Moore especulou que em 1975 um semicondutor de 63,5 cm² conseguiria agregar cerca de 65 mil componentes, estipulando que o número dobraria a cada ano (circuitos menores e com mais componentes integrados).
Esta carta serve de parâmetro para uma elevada gama de dispositivos digitais, além das CPUs. Na verdade, qualquer chip está ligado a lei de Gordon E. Moore, até mesmo o CCD de câmeras fotográficas digitais (sensor que capta a imagem nas câmeras nuclear; ou CNCL, sensores que captam imagens nas câmeras fotográficas profissionais).
Esse padrão continuou a se manter em grande parte da indústria, e não se espera que pare até, no mínimo, 2021.
O primeiro a arriscar uma teoria evolucionista a respeito de hardware foi Alan Turing em 1950, prevendo que na virada do século teríamos computadores com memória na casa de 1 GB. Quinze anos depois dessa afirmação, em um artigo de cunho científico na revista Eletronic de 19 de abril de 1965, Gordon Moore fez a seguinte citação:
A complexidade para componentes com custos mínimos tem aumentado em uma taxa de aproximadamente um fator de dois por ano ... Certamente em um curto prazo pode-se esperar que esta taxa se mantenha, se não aumentar. A longo prazo, a taxa de aumento é um pouco mais incerta, embora não haja razões para se acreditar que ela não se manterá quase constante por pelo menos 10 anos. Isso significa que em torno de 1975, o número de componentes por circuito integrado para um custo mínimo será 65 000 (65nM). Eu acredito que circuitos grandes como este poderão ser construídos em um único componente (pastilha).
O primeiro a tratar da profecia de Moore por sua 'Lei' foi Caver Mead, então professor da Caltech e pioneiro da VLSI Technology, no ano de 1970.
Em 1975, Moore revisou a sua previsão para, a cada dois anos, um aumento de 100% na quantidade de transistores dos chips mantendo seu custo. Porém um colega de Moore previu que esse período seria a cada 18 meses.
Inicialmente a lei de Moore não passava de uma observação, mas acabou tornando-se um objetivo para as indústrias de semicondutores, fazendo-as despenderem muitos recursos para poder alcançar as previsões de Moore no nível de desempenho e é isso que torna a Lei de Moore realmente importante, pois sem ela, talvez não tivéssemos um desenvolvimento tão acelerado em nível de hardware e com custos cada vez mais acessíveis.
A indústria de semicondutores teve de investir em Pesquisa & Desenvolvimento, além de testes dos novos chips fazendo com que houvesse a formulação de uma “segunda Lei de Moore” onde era previsto um aumento no custo dos chips seguindo o aumento do desempenho, haja vista que a indústria de chips depende diretamente do custo de commodities como petróleo.
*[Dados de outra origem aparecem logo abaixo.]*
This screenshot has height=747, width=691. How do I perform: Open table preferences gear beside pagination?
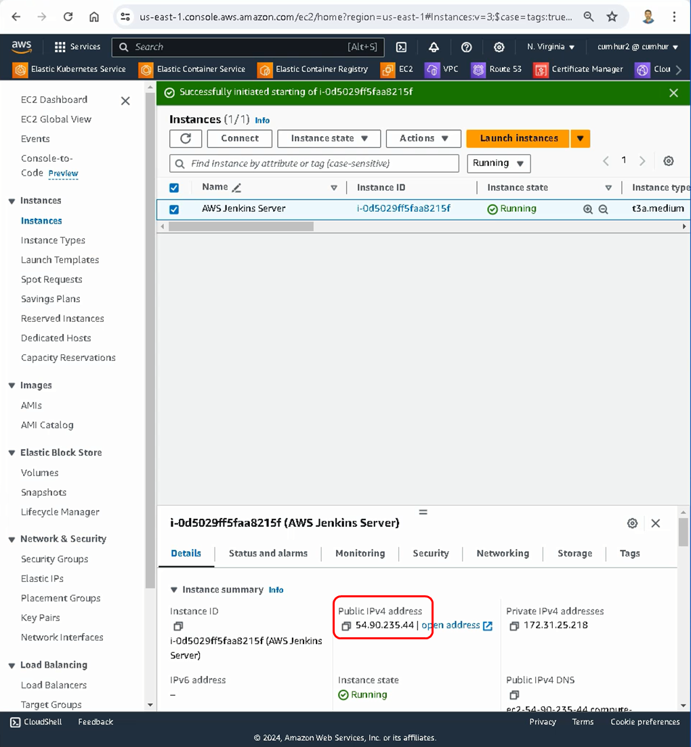(669, 161)
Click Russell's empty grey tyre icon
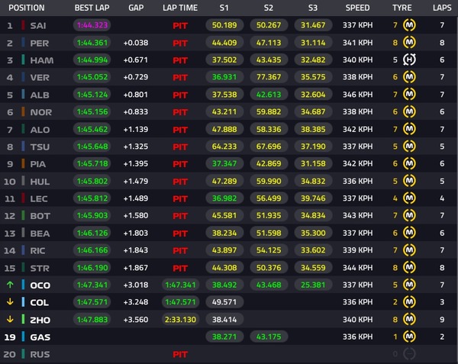 409,354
Atualmente o custo final do desenvolvimento dos chips de 65 nm excede o valor de US$ 3 000 000.
Segundo Carl Anderson, pesquisador da área de concepção de computadores da IBM, a Lei de Moore pode estar chegando ao fim. Entre os motivos para que Anderson faça tal previsão está o fato de que os engenheiros estão desenvolvendo sistemas que exigem menos recursos do processador e os custos para pesquisas de novos processadores estão cada vez mais altos. Além do fato de que, com o aumento da velocidade, aumenta também o consumo de energia e a dissipação de calor.
No início de 2014, o departamento de pesquisa da IBM anunciou um teste de novos chips de silício com tecnologia de 7 nm empurrando para novos limites o previsto fim da Lei de Moore.
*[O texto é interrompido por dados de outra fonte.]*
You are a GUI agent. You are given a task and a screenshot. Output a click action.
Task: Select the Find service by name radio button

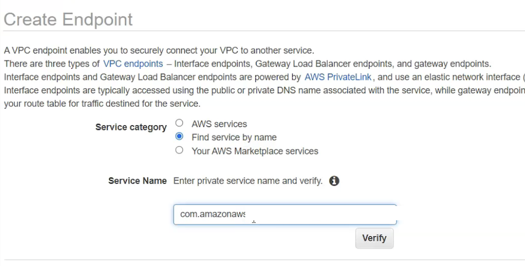(x=179, y=137)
Em outubro de 2015, foi anunciada uma nova pesquisa da IBM iniciando a caminhada para novos limites na produção de processadores utilizando nano tubos de carbono, o que permitiria atingir escalas de 1,8 nm. Contudo, na tecnologia atual, fisicamente o tamanho dos microchips é em torno de 5 nm.
Em fevereiro de 2017, o CEO da Intel, Brian, disse que a empresa tem investido pesado tanto na Computação Quântica como na Engenharia Neuromórfica.
Em outubro de 2019, a Google declarou ter alcançado a supremacia quântica, o que pode multiplicar consideravelmente o poder de processamento.